It's not often a book changes the way you think about writing.
I read a post on AgencyQueryConnect about Patterson's belief that writing one book a year was insufficient in today's fast-paced marketplace, and that he wrote one book a month. Huh? Wha?
One month of writing on a new project, and I'm just getting through my zero-draft, a piece of fiction which can only be understood in terms of a military training course, where a mocked-up city is assaulted by practicing warriors, but all the obstacles are plywood facades. I don't cook up any really good supporting characters, any really mind-bending ideas, until at least month three.
So I had to read a Patterson book. I had to know.
Don't Blink is an absolute revelation!
It was around page 250 that this book changed my life. I couldn't understand before then. No way, no context. No truth. Now my eyes are open.
People who watch Bridezillas and SpikeTV need something to read while they poop!
And every chapter here is somewhere between tinkle-length and the span of a satisfying bowel movement. (Although if you're approaching your impending evacuation with a wet compress for your forehead and at minimum seventy-five pages of Joyce's Ulysses, this is NOT the book for you.)
All hail King Patterson, the Henry Ford of fiction, he of 200+ million books served, the number that changes every time you drive past the sign (hell, the dust jacket said 180+ million, the blurb at the end 200+). I see now: this is the McDonald's of prose. It's no surprise that he would have franchised the brand (in this case, I suspect, 90% to 'co-writer' Howard Rougham).
The story is predictable, because what's promised is an experience that matches the photograph on the menu board. That's the whole idea. So everything is easy, safe, and reiterated frequently enough that you can refresh your memory as to what point in the plot you had gotten to that last time you locked the bathroom door. There is no subtlety allowed, and any writing error that might create a subtle moment is quickly corrected by the authors intrusion to explicitly explain the subtle thing that just happened. (At a funeral for a murdered man: "I was hoping that this was all just a dream. But no, it was a real as real gets, and it was also heartwrenchingly sad." A FUNERAL? HEARTWRENCHINGLY SAD? HOW CAN THIS BE?)

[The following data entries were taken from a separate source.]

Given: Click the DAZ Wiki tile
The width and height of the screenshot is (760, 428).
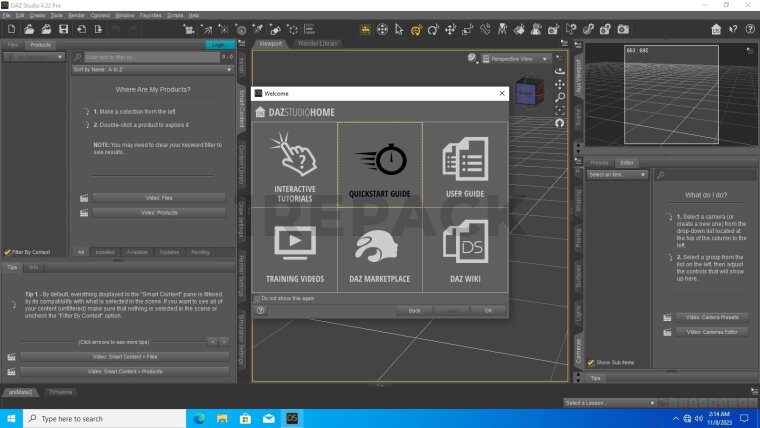Looking at the screenshot, I should click(465, 250).
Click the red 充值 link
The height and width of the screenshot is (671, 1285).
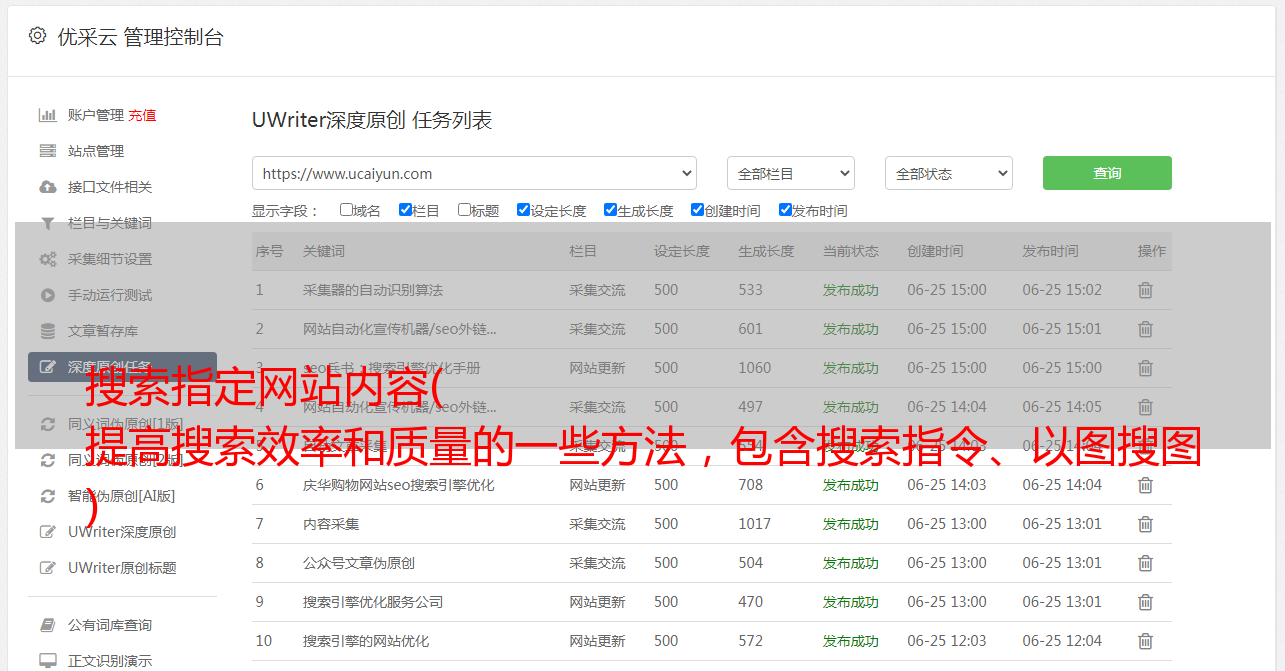142,115
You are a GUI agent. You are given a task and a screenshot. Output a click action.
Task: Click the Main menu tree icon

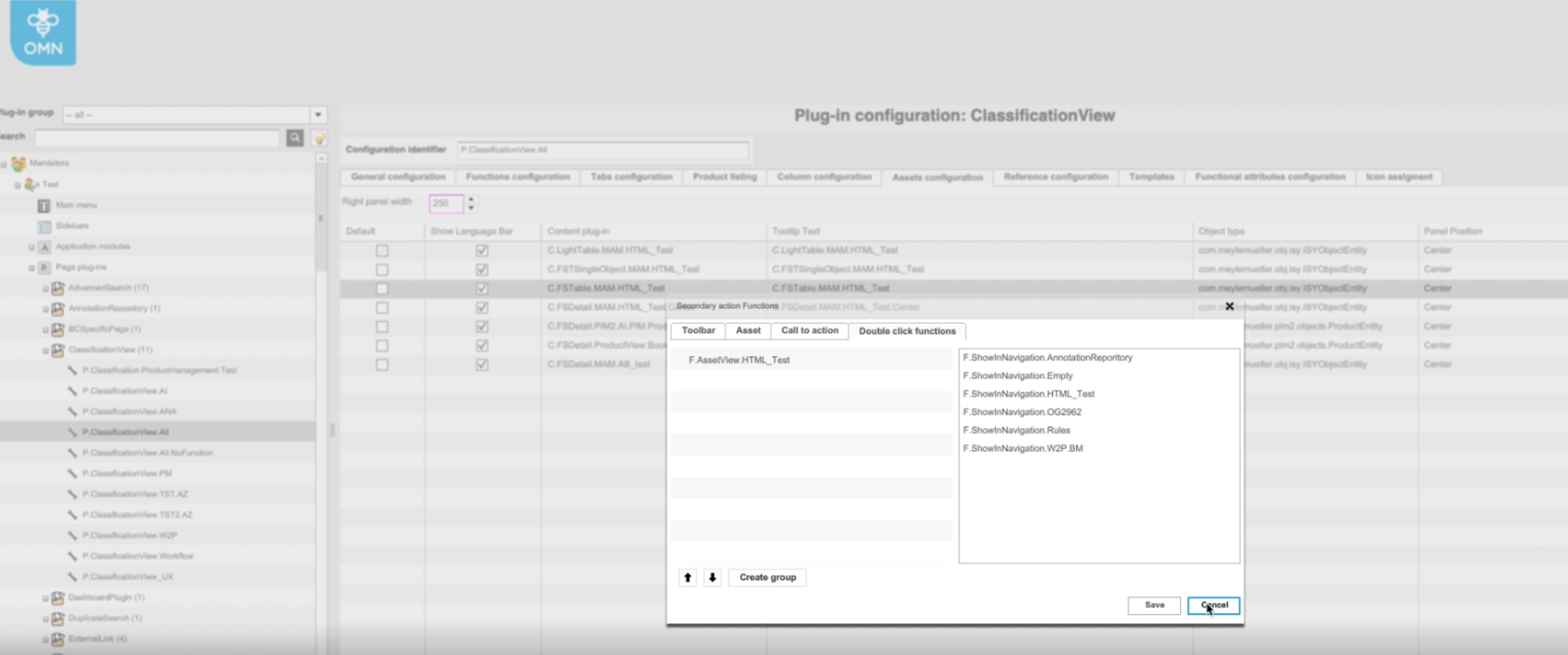(x=44, y=206)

The authors' observations are assiduously non-original. New ideas would get in the way of easy reading. So instead, they offer retreads of others' creativity:
"playing Hollywood Hamlet... Rehab or not rehab? That is the question."
"A bathroom... a bathroom... my kingdom for a bathroom."
"Say it ain't so, Dwayne."
"Cue Paul McCartney and the Beatles: I'm not half the man I used to be."
Ummmm... Those are other people's thoughts, guys.
One character is described as looking just like Niles Crane from Frazier. Another like a slimmed-down version of Boris Yeltsin. Why create a character? Just pick one from TV. Your readers will feel more comfortable that way.
This is Reading for Dummies, the images and ideas carefully counted out like Chicken McNuggets in cardboard clamshells. I get the feeling that Patterson read through Rougham's synopsis, gave him the green light to write, and then mentioned: "now, if you have any great ideas that come up while you're writing this, Howard, that might make this an even better book, FOR HEAVEN'S SAKE DON'T USE THEM! SAVE THEM FOR THE NEXT ONE! WE'VE GOT A QUOTA HERE, BROTHER!"
After all, you only get six nuggets of chicken in a six piece meal.